=== Try it ===
Pick every line out of the entries below that holds the string "Troncos", and report them.

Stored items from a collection
▼▼▼

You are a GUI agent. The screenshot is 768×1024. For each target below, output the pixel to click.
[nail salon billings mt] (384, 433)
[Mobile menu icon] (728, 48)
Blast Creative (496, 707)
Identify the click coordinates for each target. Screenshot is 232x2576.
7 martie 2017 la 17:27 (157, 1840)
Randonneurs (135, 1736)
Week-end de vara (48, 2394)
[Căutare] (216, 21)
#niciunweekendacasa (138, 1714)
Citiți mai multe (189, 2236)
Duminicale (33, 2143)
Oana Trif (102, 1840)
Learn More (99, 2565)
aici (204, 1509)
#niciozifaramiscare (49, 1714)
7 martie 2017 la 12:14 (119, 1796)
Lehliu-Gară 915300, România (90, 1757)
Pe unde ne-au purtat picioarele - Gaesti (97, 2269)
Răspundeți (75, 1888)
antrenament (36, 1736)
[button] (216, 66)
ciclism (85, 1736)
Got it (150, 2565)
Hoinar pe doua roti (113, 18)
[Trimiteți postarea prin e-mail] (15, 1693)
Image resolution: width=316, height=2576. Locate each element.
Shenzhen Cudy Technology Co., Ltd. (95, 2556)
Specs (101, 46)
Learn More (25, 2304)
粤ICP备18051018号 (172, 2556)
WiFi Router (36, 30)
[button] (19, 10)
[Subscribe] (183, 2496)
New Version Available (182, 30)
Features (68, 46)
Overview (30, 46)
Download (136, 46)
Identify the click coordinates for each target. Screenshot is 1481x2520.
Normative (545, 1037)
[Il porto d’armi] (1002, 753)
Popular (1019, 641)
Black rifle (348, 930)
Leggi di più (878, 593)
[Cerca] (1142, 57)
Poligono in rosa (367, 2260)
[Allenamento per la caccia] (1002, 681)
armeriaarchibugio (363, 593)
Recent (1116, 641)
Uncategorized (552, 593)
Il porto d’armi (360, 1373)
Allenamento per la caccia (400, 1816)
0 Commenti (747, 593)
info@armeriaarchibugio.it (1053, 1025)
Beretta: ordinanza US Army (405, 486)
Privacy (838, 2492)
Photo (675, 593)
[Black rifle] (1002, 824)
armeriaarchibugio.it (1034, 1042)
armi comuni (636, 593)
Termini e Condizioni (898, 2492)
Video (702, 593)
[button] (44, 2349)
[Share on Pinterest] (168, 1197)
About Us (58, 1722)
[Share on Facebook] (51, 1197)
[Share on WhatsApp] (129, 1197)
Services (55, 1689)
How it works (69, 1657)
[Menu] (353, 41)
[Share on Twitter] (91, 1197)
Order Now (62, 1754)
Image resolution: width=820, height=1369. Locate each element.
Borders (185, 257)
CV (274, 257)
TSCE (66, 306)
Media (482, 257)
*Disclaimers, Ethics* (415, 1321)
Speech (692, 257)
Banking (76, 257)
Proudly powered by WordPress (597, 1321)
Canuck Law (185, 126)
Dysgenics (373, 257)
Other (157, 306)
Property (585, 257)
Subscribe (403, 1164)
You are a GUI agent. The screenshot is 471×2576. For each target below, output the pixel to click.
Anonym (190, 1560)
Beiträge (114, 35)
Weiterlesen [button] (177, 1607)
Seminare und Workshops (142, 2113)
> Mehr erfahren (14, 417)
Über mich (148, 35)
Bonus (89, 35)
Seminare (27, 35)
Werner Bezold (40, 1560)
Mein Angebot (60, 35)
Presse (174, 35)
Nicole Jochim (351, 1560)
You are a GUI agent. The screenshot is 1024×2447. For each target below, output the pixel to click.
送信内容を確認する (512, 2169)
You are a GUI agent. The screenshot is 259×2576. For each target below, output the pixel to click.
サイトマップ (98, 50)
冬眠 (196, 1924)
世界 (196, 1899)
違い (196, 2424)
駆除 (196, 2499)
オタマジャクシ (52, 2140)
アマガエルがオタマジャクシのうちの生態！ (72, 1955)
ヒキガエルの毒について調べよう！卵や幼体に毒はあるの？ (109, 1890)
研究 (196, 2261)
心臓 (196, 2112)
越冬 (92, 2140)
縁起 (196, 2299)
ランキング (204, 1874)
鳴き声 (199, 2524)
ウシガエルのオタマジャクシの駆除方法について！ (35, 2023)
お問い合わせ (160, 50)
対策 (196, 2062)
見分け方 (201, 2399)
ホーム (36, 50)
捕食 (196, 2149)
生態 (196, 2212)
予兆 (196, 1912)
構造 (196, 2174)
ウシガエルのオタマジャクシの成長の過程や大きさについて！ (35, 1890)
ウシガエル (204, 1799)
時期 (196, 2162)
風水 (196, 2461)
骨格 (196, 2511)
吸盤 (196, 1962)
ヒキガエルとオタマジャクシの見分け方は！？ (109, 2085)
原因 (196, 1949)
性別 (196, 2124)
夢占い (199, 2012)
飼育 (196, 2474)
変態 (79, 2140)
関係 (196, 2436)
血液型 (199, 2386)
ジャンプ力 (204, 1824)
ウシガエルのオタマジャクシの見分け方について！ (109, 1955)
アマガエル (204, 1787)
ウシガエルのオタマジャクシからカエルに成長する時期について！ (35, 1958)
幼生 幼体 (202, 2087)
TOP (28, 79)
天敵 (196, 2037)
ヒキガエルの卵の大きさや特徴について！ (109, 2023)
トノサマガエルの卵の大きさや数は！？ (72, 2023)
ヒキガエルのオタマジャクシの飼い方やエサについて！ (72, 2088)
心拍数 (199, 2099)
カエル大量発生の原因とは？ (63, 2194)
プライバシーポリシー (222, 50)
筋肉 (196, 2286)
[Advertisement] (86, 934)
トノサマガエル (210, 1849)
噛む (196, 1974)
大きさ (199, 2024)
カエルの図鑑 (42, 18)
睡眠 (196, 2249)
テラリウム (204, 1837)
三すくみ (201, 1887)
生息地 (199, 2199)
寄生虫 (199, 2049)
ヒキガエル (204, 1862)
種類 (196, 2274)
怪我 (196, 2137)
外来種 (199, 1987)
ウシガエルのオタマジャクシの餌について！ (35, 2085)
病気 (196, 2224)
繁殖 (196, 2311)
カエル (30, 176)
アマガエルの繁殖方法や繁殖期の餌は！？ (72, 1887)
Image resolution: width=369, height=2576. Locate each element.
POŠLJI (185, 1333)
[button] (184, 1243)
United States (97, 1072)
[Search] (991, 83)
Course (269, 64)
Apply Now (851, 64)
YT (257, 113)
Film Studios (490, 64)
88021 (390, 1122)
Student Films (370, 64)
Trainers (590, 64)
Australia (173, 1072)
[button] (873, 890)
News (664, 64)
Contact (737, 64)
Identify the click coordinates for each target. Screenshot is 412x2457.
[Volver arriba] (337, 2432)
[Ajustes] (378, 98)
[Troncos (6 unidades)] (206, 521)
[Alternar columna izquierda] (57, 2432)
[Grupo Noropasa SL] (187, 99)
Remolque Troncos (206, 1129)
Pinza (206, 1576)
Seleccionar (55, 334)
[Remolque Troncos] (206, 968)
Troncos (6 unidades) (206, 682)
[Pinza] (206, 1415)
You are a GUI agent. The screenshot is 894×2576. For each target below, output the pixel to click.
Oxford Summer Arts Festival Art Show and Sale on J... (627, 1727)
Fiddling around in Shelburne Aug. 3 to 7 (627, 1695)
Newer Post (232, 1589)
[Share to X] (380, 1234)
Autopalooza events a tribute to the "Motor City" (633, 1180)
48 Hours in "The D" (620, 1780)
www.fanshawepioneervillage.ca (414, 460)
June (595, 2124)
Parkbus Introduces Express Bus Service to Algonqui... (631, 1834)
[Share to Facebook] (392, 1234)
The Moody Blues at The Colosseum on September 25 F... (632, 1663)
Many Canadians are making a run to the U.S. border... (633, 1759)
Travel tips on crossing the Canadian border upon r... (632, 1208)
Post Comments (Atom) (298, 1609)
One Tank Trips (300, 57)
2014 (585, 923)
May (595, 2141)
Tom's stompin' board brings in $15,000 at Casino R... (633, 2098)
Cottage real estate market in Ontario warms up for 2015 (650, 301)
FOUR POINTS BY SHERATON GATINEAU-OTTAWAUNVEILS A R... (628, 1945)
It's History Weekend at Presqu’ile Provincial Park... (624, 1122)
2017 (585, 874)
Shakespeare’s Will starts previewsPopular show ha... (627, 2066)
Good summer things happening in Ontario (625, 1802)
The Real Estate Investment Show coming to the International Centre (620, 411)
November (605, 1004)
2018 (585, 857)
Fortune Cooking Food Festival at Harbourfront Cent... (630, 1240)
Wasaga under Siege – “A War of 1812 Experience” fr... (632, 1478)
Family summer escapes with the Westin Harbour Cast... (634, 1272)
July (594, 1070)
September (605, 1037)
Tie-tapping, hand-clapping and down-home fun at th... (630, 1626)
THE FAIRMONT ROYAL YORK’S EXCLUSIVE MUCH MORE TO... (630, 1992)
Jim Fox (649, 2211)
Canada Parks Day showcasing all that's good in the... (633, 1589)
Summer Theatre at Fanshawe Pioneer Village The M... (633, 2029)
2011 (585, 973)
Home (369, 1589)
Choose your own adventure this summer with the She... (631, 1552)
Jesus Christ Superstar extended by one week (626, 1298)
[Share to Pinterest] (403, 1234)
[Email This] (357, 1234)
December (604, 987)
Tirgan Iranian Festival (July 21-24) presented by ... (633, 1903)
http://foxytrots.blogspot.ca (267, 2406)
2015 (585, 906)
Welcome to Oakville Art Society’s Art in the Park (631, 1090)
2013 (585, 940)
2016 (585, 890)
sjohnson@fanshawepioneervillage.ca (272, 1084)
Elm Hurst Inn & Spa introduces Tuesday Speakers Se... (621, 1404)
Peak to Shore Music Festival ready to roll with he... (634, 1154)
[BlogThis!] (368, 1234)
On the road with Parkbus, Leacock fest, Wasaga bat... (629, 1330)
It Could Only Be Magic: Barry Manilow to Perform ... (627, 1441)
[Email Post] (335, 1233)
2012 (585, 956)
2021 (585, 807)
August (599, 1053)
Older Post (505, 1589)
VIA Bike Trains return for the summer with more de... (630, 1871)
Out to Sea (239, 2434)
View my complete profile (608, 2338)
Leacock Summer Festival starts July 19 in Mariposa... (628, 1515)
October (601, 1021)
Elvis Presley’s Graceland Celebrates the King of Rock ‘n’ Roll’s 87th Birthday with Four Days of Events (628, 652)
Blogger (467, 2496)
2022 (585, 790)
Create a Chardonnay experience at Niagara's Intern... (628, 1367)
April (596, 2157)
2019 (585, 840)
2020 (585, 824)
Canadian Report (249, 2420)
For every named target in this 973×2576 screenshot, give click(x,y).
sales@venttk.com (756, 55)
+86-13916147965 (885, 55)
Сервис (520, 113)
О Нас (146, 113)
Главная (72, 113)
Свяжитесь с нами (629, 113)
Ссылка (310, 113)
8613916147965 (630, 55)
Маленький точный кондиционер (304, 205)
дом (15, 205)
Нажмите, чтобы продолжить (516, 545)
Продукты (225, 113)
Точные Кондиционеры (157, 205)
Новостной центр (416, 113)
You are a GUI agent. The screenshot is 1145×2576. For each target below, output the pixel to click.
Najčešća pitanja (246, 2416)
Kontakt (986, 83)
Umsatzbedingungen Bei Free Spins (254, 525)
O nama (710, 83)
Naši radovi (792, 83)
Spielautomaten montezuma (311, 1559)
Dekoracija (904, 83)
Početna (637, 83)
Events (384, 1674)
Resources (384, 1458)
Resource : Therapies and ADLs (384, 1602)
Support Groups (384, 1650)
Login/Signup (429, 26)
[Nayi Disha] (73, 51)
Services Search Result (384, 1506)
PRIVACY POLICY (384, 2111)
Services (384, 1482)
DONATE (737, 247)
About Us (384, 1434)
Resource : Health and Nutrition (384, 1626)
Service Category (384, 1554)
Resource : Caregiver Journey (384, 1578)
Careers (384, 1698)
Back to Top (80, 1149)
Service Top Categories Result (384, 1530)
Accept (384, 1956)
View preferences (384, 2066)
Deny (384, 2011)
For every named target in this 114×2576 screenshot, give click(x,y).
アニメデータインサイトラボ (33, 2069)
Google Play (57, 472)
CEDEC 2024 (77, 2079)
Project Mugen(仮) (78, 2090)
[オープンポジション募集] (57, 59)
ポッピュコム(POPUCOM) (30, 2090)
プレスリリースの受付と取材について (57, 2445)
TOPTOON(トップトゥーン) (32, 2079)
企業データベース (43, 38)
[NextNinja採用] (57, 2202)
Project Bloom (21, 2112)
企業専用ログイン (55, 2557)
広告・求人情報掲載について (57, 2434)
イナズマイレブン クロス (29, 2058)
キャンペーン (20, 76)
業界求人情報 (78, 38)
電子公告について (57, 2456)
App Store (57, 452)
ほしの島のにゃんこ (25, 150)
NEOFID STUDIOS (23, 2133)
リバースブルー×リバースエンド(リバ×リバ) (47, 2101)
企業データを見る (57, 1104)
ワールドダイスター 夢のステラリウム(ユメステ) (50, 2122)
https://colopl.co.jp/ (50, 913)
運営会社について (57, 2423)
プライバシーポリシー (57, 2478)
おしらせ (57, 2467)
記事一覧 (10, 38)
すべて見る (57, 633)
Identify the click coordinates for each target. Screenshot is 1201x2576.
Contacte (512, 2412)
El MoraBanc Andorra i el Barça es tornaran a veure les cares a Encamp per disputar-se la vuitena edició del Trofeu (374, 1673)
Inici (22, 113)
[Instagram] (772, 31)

▲▲▲

=== Response to the exercise ===
[Troncos (6 unidades)] (206, 521)
Remolque Troncos (206, 1129)
[Remolque Troncos] (206, 968)
Troncos (6 unidades) (206, 682)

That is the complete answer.